• [Problem]: Only the stretch below from the line holding "This screenshot has height=335, width=372." through the line holding "You are a computer-use" should be restated, word for word and with both ends included; pictures stay out.

• [Provided data]:
============

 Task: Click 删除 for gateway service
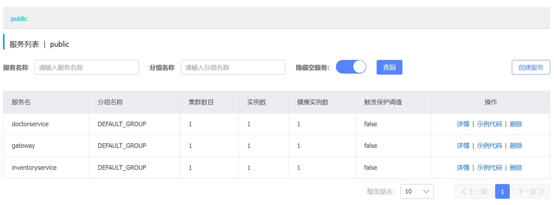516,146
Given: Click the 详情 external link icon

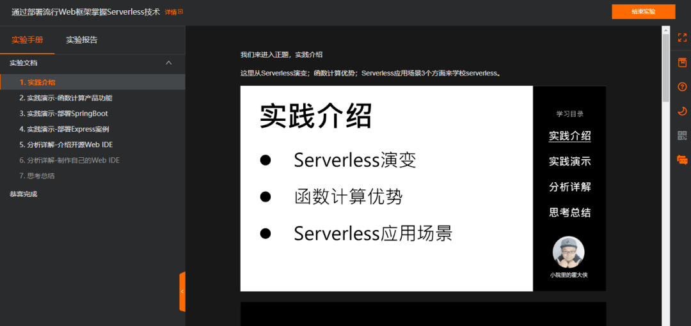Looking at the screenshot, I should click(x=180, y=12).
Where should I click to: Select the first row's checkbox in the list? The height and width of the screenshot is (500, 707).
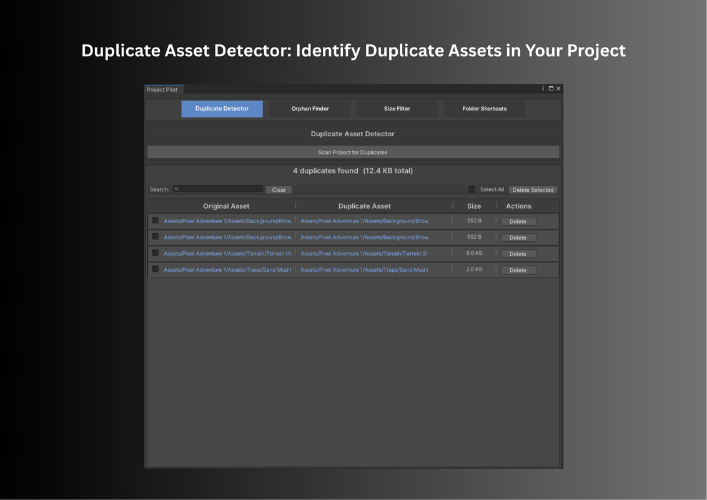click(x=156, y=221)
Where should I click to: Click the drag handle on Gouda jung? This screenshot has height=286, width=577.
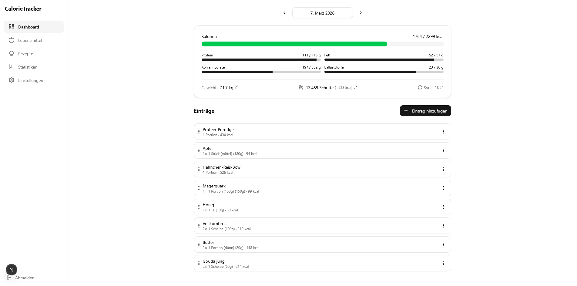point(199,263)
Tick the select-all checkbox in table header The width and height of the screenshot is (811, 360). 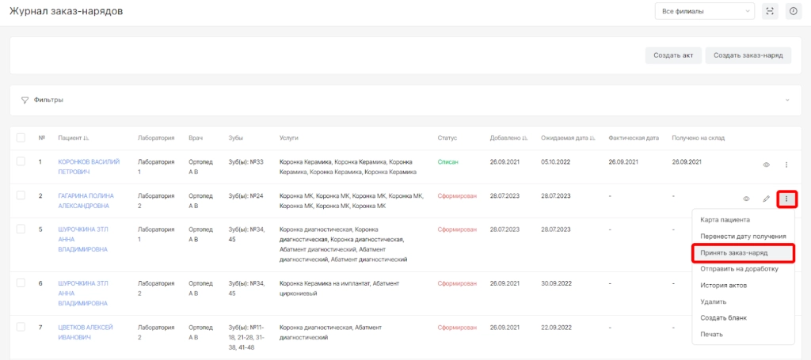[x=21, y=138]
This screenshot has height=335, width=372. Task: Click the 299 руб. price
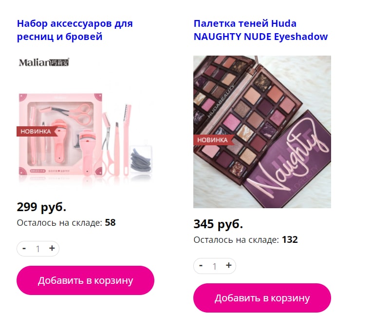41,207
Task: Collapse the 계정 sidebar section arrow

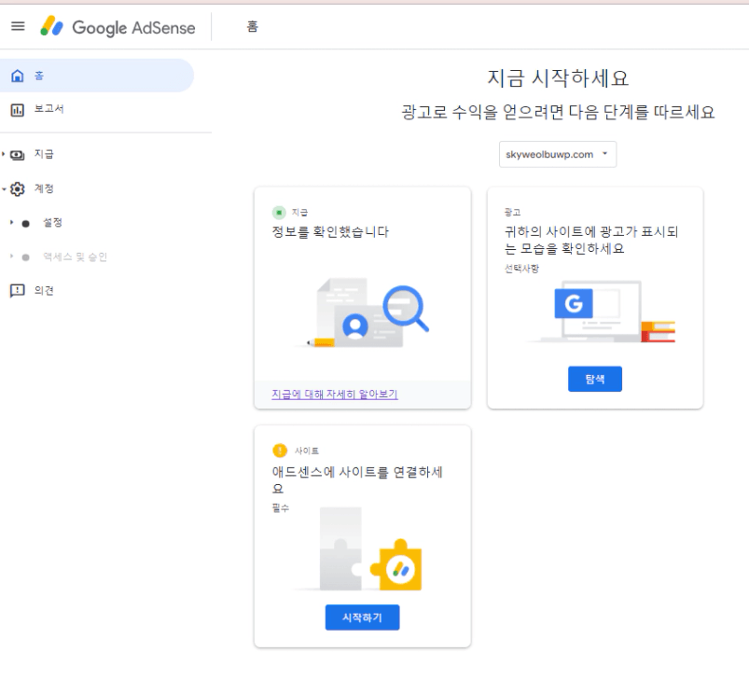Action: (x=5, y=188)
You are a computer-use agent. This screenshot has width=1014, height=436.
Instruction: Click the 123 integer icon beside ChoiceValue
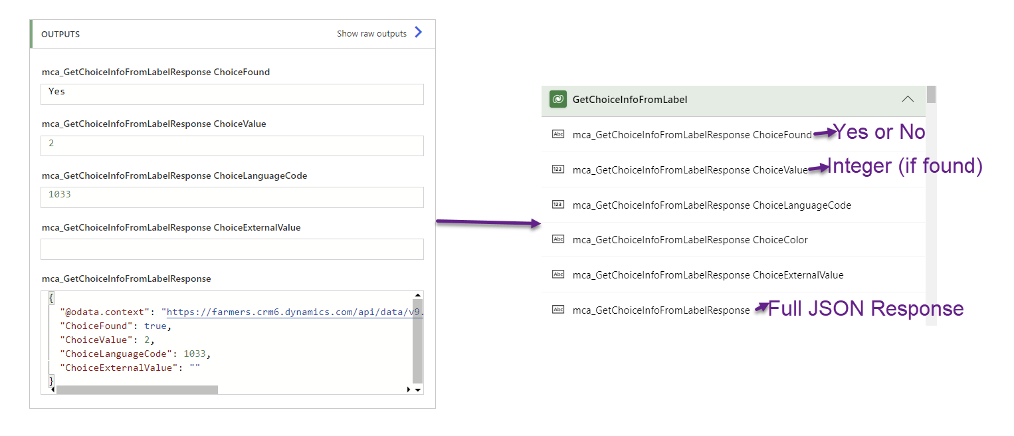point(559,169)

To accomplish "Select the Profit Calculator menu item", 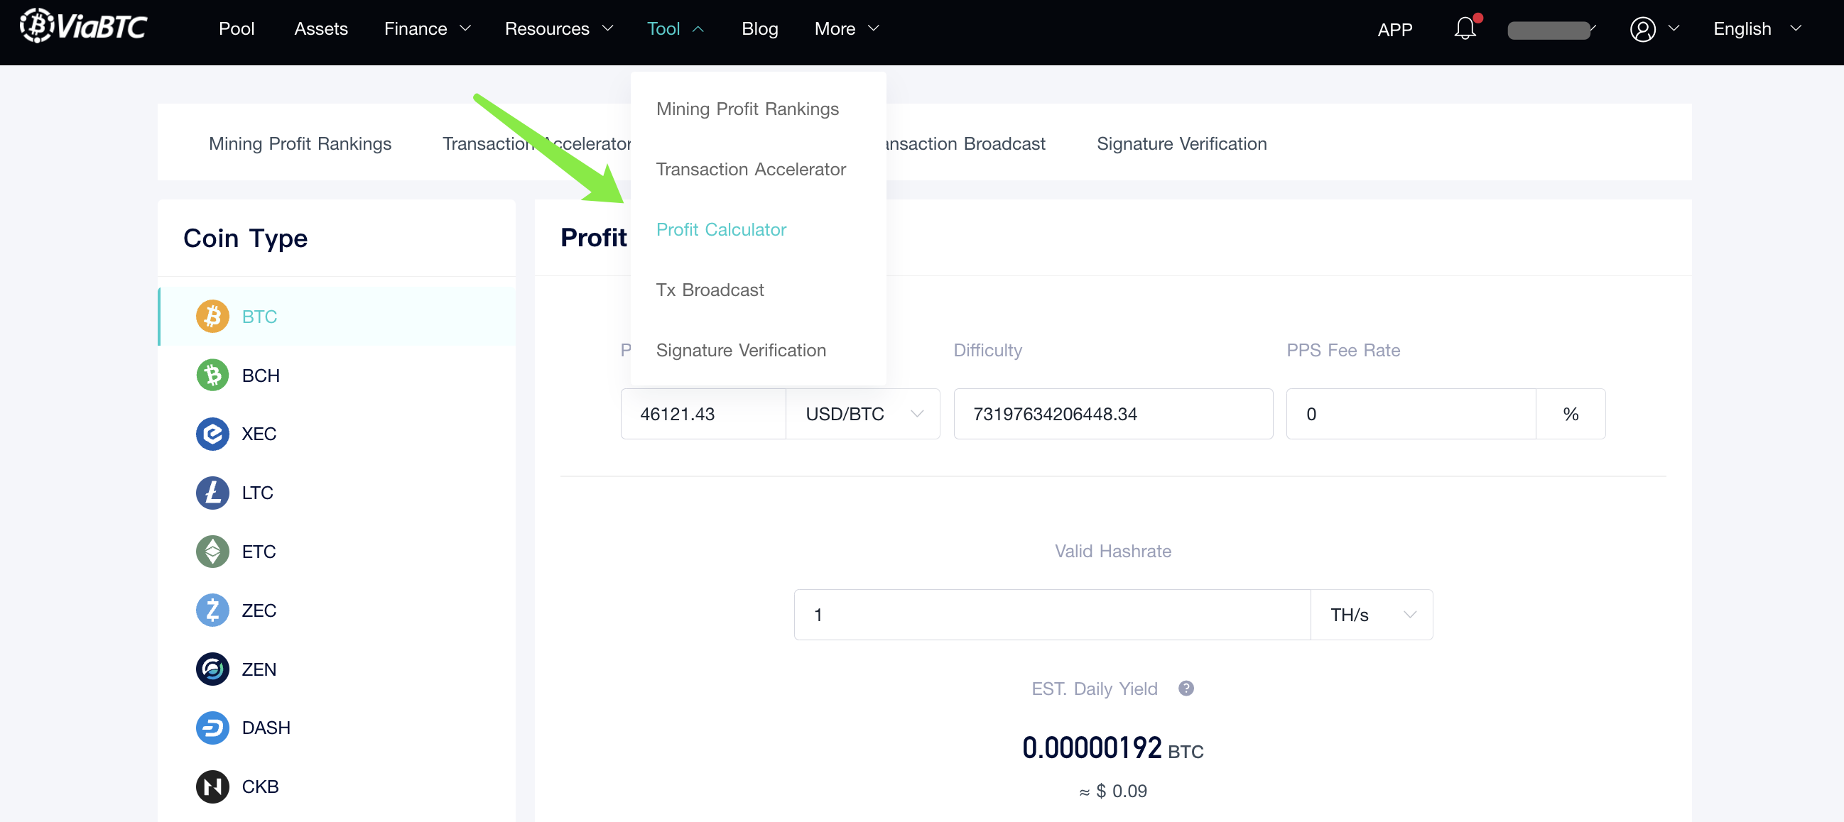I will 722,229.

============

• [Response below]:
This screenshot has height=335, width=372. Task: Click the 299 руб. price
41,207
Task: Collapse the 계정 sidebar section arrow

Action: (x=5, y=188)
You are a computer-use agent. This screenshot has width=1014, height=436.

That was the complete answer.